Asako I & II (por Peter P. Douglas)

Asako I & II (Netemo Sametemo, 2018) é um filme japonês de romance dramático divido em dois arcos, durante sua duração de 119 minutos. No primeiro arco, conhecemos Asako (Erika Karata), jovem, elegante e com um talento especial para se apaixonar pelo pior tipo de homem possível. No caso, Baku (Masahiro Higashide) — o sujeito que sua amiga vive avisando para ela evitar, porque ele some mais do que notificação de crush. Ele é volúvel, imprevisível e desaparece com a mesma facilidade com que aparece. Até que um dia… puff. Some para sempre. E Asako, claro, nunca supera. Porque sempre tem aquele amor antigo que vira fantasma emocional.

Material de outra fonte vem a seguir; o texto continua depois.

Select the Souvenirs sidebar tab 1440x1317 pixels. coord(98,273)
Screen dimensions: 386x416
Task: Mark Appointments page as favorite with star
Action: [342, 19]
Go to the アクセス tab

E então chegamos ao segundo arco! Asako agora está namorando um homem que é a cara do Baku — literalmente, porque é o mesmo ator — mas com a personalidade completamente oposta. Esse é Ryohei, um doce de pessoa, apaixonado por Asako por motivos que o filme não se dá ao trabalho de explicar. Ele a ama tanto que parece até propaganda.

Mas aí… Baku volta. Agora modelo e ator de sucesso, porque claro que o ex-problema sempre volta mais bonito e mais famoso. E Asako, que nunca superou nada, entra em parafuso. O resultado é uma sequência de eventos meio tristes para todos os envolvidos, porque Baku continua sendo Baku (ou seja, um babaca), e Asako continua sendo Asako (ou seja, emocionalmente presa em 2009). E pronto. Essa é literalmente a história. Simples, direta e com zero vergonha de ser assim.

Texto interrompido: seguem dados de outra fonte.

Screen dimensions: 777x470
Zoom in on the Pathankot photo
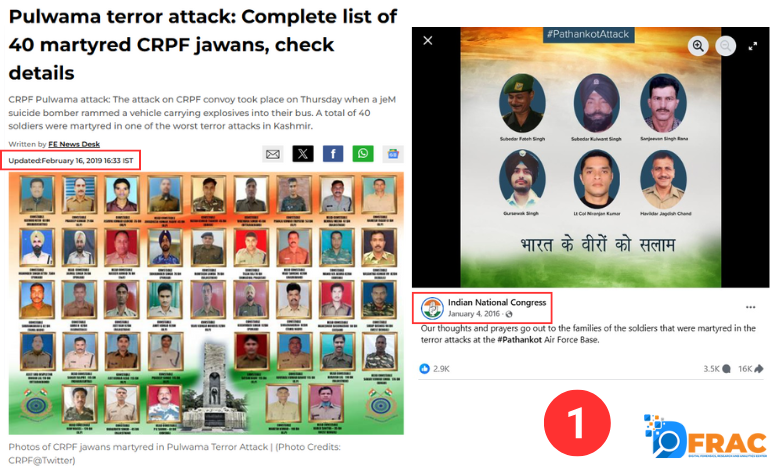tap(698, 46)
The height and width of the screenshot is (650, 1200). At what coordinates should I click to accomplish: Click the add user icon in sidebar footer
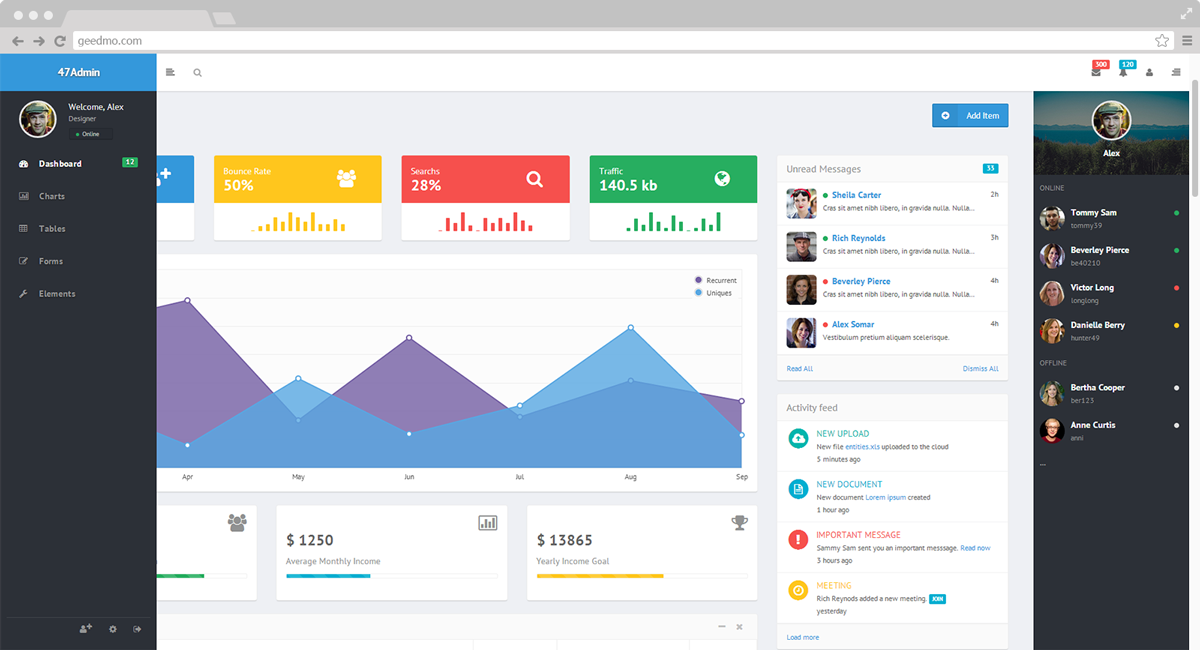86,628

O diretor Ryūsuke Hamaguchi entrega algumas tomadas belíssimas em um filme que aborda dor, acaso, amor e perda. É uma história de amadurecimento surpreendentemente imprevisível para o gênero. É até revigorante ver um drama que não segue a fórmula padrão, mas aí chega o final… que aparece do nada, derruba a narrativa e quase apaga tudo o que foi construído. Ainda assim, a obra explora muito bem a confusão emocional de se apaixonar por duas pessoas que são fisicamente iguais — literalmente.

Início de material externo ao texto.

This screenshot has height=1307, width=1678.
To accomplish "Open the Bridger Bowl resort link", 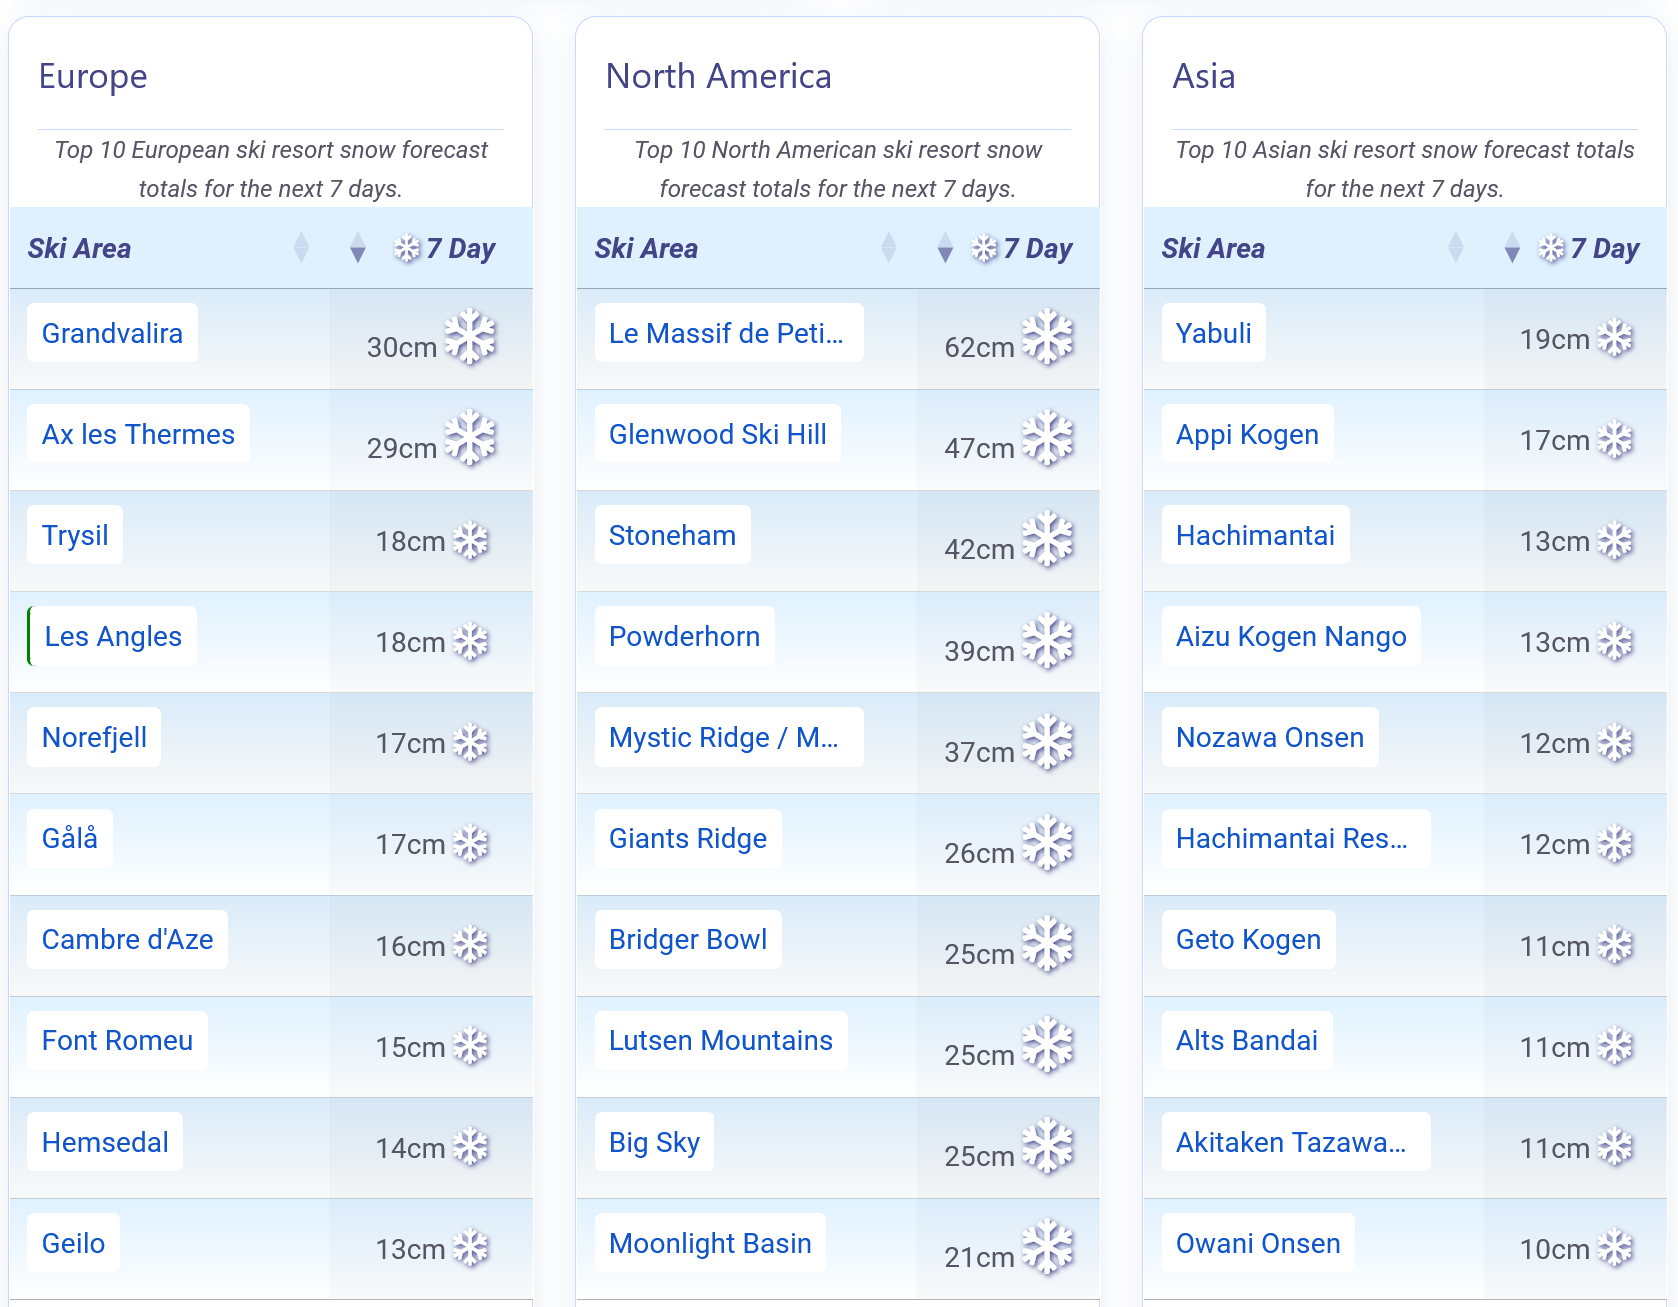I will point(687,939).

O filme adora subverter expectativas e faz isso com estilo. É um estudo de personagens, não de trama. No ato final, você percebe que realmente se importa com aquelas pessoas, o que torna o desfecho ainda mais frustrante. Mas faz parte da experiência.

E, claro, não posso terminar sem mencionar Jitan, o gato. Ele merece um prêmio. Talvez dois. É um dos melhores gatos já colocados em um longa-metragem. Boa sorte para os felinos que tentarem superá-lo.